Opiniones: Bernardo Souvirón Guijo. (profesor de lenguas y cultura clásica) y (RNE)

LÍBANO

 

La historia de Occidente se ha fraguado en lugares que no destacan en los mapas y que, con frecuencia, se han perdido en la memoria de los que habitan sólo en el presente.

En el oriente del Mediterráneo hay un país pequeño cuyo nombre apenas cabe en el espacio que ocupa en los mapas. Perdido entre sus poderosos vecinos, apabullado por los avatares de la historia, ese pequeño país, insignificante, casi engullido entre el mar y los desiertos, conocido sólo como asiento de conflictos que parecen adherirse a su piel como la niebla a la cima de sus montañas preñadas de cedros, ha dado a la historia de Occidente el hilo por el que ha transitado la energía de la civilización y del progreso.

Ese país insignificante, fue llamado en otro tiempo Fenicia. Hoy recibe el nombre de Líbano, una palabra que significa en griego “árbol del incienso”. Desde sus costas las naves fenicias llevaron en otro tiempo por todo el Mediterráneo la semilla del comercio, de la civilización, del alfabeto y de la paz, pues los fenicios, igual que los griegos, nunca fueron un pueblo conquistador, portador de la guerra y de la muerte, sino colonizador y enamorado de la fusión y el mestizaje. De esa semilla ha nacido la historia de Europa.

Navegantes fenicios circunnavegaron África en el siglo VI a. C., y doblaron el hoy llamado cabo de Buena Esperanza dos mil años antes que Vasco de Gama, y una ciudad fundada por Tiro, fue llamada por los avatares de la historia a jugarse el futuro del mundo frente a Roma; su nombre era Cartago.

Los nombres de las ciudades de Líbano evocan nuestros orígenes: Sidón, Biblos y, sobre todo, Tiro, la gran madre que en el año 1100 a. C., a la vera de Tarteso, fundó en Iberia la ciudad de Cádiz, asiento de una de las columnas de Hércules. Desde allí los fenicios introdujeron en el Mediterráneo el estaño, elemento imprescindible para la elaboración del bronce, sin el que la historia de Occidente hubiera sido muy diferente.

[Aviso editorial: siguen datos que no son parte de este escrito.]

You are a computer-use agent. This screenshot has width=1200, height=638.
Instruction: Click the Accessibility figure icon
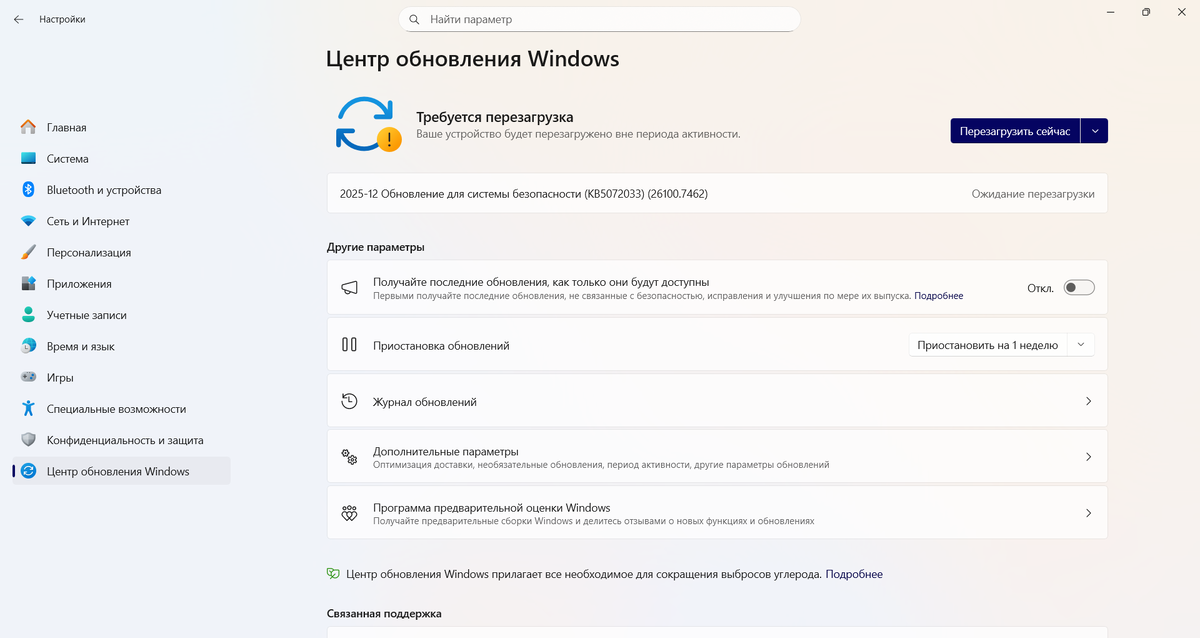click(28, 409)
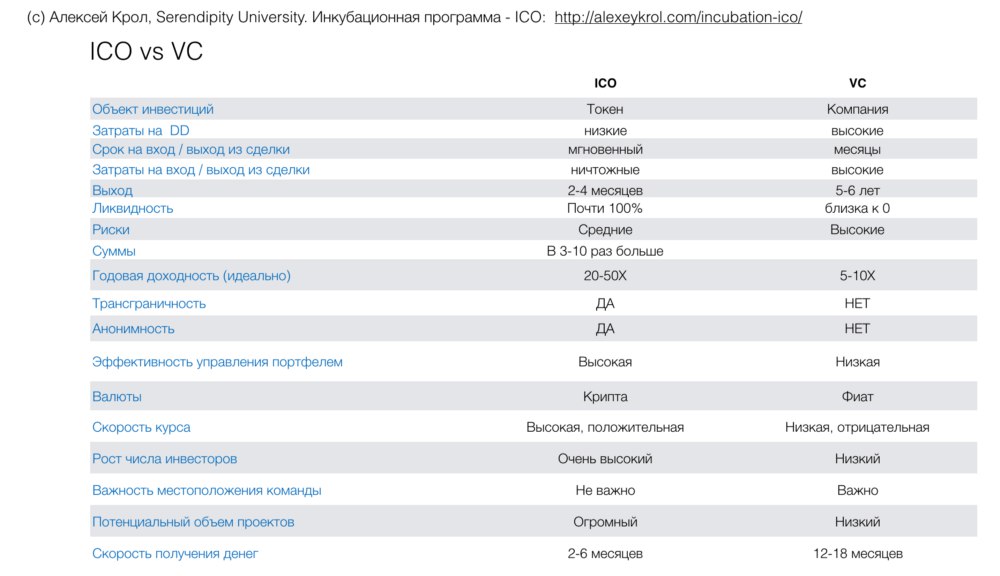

De los fenicios tomaron los griegos el alfabeto que, transformado en Grecia y utilizado por Homero, puso en nuestras manos el arma más trascendental de todas las que los seres humanos hemos sido capaces de imaginar: el arma de la palabra escrita; la literatura.

Y una muchacha de Tiro, hija del rey Agénor, raptada por un dios enamorado, desafió el mar para llegar a una tierra que, desde entonces, nunca volvió a ser la que había sido. Una parte del mundo lleva hoy su nombre: Europa, “la de ancho rostro”.

La historia de Líbano es nuestra propia historia. Su llanto está preñado de nuestras propias lágrimas.